> _EXTRAIT DU TEXTE_
★ ★ ★ ★
Outre les difficultés financières des ménages et les problèmes fonciers, certains aspects sociologiques, liés à la tradition ancestrale, posent des défis en ce qui concerne l'usage des latrines hygiéniques. Dans de nombreuses régions, leur construction est un tabou strictement observé. C'est pourquoi la mobilisation des autorités politiques, administratives, religieuses et traditionnelles (APART) est plus que nécessaire. L'intervention des personnes investies du pouvoir traditionnel est indispensable pour sensibiliser la communauté à ce sujet.
À cette fin, des représentants des familles princières de l'île se sont réunis à Antananarivo en juillet en partenariat avec la Fédération des communautés royales, traditionnelles, coutumières et culturelles de Madagascar. Cette réunion a été une occasion supplémentaire pour le ministère de la Santé publique et ses partenaires d'insister auprès des autorités traditionnelles sur l'importance vitale de la lutte contre le péril fécal.
★ ★ ★ ★
> _DOCUMENTS D'ÉTUDE_
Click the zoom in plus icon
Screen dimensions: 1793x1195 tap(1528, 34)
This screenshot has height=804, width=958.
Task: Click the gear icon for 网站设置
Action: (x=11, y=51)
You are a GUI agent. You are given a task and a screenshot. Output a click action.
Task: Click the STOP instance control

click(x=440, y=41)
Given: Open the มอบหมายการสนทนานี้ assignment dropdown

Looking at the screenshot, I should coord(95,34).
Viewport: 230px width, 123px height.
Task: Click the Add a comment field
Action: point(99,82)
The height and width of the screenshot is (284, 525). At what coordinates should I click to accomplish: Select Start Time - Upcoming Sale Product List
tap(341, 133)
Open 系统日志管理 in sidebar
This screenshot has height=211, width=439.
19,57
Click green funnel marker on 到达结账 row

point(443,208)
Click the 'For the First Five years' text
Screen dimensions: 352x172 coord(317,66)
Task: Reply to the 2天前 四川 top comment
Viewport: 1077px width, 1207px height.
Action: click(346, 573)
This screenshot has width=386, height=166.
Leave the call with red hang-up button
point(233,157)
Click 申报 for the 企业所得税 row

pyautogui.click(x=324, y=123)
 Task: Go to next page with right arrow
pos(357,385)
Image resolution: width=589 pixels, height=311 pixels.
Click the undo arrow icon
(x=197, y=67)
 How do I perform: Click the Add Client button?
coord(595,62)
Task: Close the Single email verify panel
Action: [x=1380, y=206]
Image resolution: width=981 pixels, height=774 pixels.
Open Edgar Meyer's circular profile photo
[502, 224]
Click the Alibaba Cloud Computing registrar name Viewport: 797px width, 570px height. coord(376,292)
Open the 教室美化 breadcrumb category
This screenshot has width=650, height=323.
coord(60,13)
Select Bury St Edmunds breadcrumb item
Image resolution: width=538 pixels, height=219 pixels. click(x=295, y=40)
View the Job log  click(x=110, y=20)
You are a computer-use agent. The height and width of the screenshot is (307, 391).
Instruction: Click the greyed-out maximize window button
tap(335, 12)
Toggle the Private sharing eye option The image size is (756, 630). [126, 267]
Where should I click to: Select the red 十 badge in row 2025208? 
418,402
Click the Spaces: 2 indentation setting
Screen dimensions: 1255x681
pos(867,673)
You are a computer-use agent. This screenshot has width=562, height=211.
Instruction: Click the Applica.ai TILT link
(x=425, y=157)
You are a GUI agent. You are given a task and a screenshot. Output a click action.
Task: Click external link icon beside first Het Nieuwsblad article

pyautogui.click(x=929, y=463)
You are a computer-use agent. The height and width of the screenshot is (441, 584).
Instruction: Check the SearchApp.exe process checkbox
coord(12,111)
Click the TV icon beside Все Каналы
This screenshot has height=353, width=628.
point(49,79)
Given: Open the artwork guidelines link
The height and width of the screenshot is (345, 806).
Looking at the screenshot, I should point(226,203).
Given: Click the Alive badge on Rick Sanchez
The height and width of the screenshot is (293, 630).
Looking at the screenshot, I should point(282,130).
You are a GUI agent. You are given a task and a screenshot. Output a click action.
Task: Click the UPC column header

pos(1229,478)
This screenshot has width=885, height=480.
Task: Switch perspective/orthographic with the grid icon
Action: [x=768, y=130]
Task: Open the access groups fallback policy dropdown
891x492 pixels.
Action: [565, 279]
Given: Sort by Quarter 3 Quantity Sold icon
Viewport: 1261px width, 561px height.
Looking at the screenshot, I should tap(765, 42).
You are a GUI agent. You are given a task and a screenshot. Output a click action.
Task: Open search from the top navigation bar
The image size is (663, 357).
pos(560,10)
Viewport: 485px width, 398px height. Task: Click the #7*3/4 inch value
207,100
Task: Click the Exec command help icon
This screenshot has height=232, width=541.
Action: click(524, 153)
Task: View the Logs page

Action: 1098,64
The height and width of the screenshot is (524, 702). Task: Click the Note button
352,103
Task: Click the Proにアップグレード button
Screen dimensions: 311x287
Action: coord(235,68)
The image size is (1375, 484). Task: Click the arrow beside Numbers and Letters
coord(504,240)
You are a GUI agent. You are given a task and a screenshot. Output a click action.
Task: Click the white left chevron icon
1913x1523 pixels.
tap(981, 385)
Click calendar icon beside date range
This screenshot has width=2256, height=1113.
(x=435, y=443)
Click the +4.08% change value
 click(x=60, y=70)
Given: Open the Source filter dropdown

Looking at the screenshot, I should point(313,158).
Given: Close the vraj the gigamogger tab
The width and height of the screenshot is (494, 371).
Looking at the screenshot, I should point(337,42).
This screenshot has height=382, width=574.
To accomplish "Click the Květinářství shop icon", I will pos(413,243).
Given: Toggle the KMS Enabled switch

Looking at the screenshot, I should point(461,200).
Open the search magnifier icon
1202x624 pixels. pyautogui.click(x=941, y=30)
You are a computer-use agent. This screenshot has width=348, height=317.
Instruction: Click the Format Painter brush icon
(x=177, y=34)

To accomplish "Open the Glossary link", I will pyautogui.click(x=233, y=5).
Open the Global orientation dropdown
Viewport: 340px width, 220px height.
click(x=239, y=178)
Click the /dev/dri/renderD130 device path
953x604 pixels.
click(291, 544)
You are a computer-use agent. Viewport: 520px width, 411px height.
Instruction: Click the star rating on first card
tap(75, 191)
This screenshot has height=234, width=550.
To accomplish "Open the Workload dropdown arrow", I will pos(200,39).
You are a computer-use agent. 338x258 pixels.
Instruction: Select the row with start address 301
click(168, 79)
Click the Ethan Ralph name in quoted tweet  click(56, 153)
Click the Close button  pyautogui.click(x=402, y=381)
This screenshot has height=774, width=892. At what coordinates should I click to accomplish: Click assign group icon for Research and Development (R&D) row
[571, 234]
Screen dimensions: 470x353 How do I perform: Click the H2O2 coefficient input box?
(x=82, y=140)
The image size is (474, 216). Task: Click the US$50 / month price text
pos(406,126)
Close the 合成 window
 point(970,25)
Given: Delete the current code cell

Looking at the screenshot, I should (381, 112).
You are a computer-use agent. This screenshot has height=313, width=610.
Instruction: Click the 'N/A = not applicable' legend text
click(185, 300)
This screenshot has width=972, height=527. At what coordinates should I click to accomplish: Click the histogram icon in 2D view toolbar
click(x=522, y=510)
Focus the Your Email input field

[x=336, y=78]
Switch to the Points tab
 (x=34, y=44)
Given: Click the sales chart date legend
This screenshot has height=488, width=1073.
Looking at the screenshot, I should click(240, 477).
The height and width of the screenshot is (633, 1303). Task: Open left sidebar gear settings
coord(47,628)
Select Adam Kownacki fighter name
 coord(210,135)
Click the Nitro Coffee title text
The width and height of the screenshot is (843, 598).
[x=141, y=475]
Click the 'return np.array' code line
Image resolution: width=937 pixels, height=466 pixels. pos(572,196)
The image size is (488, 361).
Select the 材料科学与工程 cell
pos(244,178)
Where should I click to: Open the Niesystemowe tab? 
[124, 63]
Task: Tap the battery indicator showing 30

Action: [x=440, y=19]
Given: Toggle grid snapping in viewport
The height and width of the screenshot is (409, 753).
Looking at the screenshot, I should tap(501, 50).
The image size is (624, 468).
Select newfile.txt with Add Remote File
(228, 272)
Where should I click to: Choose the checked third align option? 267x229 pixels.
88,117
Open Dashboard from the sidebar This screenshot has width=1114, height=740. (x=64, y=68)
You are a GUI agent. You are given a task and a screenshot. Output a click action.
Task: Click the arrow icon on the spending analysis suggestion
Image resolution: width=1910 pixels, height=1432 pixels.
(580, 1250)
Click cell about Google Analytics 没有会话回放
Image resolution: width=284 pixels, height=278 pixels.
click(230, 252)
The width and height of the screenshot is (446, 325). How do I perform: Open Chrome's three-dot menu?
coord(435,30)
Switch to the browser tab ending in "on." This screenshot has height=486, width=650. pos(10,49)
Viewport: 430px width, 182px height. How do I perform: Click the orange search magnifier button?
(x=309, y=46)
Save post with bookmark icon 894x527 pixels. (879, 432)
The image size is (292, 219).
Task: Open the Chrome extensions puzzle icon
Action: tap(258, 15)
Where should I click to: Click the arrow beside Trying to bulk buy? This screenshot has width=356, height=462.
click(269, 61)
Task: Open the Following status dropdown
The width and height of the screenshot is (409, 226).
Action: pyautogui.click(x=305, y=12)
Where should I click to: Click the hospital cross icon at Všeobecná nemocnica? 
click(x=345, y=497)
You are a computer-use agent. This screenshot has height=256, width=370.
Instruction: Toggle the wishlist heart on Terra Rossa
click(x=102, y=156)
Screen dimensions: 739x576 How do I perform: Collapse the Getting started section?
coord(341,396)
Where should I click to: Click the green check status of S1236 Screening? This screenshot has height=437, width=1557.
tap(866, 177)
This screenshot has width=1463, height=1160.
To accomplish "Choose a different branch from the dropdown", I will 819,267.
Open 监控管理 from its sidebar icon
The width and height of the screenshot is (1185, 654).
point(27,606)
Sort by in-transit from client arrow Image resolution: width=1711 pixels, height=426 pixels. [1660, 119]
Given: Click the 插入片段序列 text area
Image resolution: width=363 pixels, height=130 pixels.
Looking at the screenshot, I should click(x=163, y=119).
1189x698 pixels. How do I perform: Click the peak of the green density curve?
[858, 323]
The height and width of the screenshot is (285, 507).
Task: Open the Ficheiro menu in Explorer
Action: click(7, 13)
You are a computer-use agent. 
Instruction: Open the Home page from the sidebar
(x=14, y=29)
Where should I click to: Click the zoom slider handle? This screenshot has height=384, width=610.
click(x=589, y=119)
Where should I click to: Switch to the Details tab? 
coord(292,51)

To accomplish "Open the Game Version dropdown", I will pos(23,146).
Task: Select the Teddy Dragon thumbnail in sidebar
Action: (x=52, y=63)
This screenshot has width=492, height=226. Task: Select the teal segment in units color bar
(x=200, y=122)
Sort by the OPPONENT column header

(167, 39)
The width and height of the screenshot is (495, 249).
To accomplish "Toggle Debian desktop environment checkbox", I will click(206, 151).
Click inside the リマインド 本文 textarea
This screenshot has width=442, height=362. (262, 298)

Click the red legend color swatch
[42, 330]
★ ★ ★ ★
> _EXERCICES À RÉALISER_
(a) Dans le texte sur l'usage des latrines hygiéniques à Madagascar, dans quelle ville les représentants des familles princières de l'île se sont-ils réunis ?
(b) Rédigez, s'il vous plaît, la suite du texte sur l'usage des latrines hygiéniques à Madagascar, en reprenant après sa dernière phrase.

> _CORRIGÉ DE L'EXERCICE_
(a) À Antananarivo.

(b)
Cette année, le gouvernement malgache a révisé le code municipal d'hygiène, dont la mise en œuvre a débuté dans certaines communes. Le Pr Raphaël Rakotozandrindrainy appelle tous les maires à construire des toilettes gratuites pour la population. Ces infrastructures devraient également être présentes le long de toutes les routes nationales. Il reconnaît toutefois que cela prendra du temps. La vaccination, avec un coût unitaire de 1,4 dollar par dose, s'impose comme la solution rapide, ne nécessitant pas de rappel. Le Pr Raphaël Rakotozandrindrainy a lui-même reçu sa dose en public le 21 août.
La campagne de vaccination actuelle relève d'un essai clinique visant à évaluer la réponse immunitaire des Malgaches au vaccin. Jusqu'à présent, tout se déroule bien, et un rapport sera établi à l'issue de la phase de faisabilité.